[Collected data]
"""

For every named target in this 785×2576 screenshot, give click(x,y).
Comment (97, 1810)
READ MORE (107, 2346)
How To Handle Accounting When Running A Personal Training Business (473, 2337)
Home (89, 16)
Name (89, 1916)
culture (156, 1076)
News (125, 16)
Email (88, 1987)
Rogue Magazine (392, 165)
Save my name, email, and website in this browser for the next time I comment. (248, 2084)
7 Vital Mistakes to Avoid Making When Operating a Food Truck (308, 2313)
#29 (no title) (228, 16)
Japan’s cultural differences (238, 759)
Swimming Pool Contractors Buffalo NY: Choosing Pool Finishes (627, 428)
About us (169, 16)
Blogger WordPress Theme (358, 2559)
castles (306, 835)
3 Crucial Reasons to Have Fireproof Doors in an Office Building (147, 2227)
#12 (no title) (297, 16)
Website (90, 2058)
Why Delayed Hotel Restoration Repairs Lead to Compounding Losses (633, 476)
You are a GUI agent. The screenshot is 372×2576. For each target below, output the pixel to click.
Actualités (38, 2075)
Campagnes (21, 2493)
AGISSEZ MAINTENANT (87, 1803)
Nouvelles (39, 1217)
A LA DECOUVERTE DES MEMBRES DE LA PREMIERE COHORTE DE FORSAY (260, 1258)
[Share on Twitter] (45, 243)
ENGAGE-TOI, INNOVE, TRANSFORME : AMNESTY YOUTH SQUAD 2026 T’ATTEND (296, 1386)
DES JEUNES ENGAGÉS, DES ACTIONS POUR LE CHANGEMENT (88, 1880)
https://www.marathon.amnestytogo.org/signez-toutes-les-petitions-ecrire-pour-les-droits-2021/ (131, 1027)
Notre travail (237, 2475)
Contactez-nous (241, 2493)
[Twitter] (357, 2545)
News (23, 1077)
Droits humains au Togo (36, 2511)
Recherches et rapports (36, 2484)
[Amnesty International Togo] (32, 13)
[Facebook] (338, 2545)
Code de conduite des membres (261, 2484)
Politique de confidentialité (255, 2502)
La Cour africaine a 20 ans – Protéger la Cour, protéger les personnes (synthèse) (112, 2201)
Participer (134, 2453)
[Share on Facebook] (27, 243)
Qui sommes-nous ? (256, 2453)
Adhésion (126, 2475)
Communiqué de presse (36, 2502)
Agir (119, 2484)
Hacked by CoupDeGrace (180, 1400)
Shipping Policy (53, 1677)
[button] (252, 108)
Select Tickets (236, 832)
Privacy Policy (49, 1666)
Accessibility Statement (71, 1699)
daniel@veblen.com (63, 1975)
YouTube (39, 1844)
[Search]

"""

## What is required
Look above for the line with "Privacy Policy (49, 1666)", then copy it and each later line exactly, stopping at the last line of the records.

## Output for this task
Privacy Policy (49, 1666)
Accessibility Statement (71, 1699)
daniel@veblen.com (63, 1975)
YouTube (39, 1844)
[Search]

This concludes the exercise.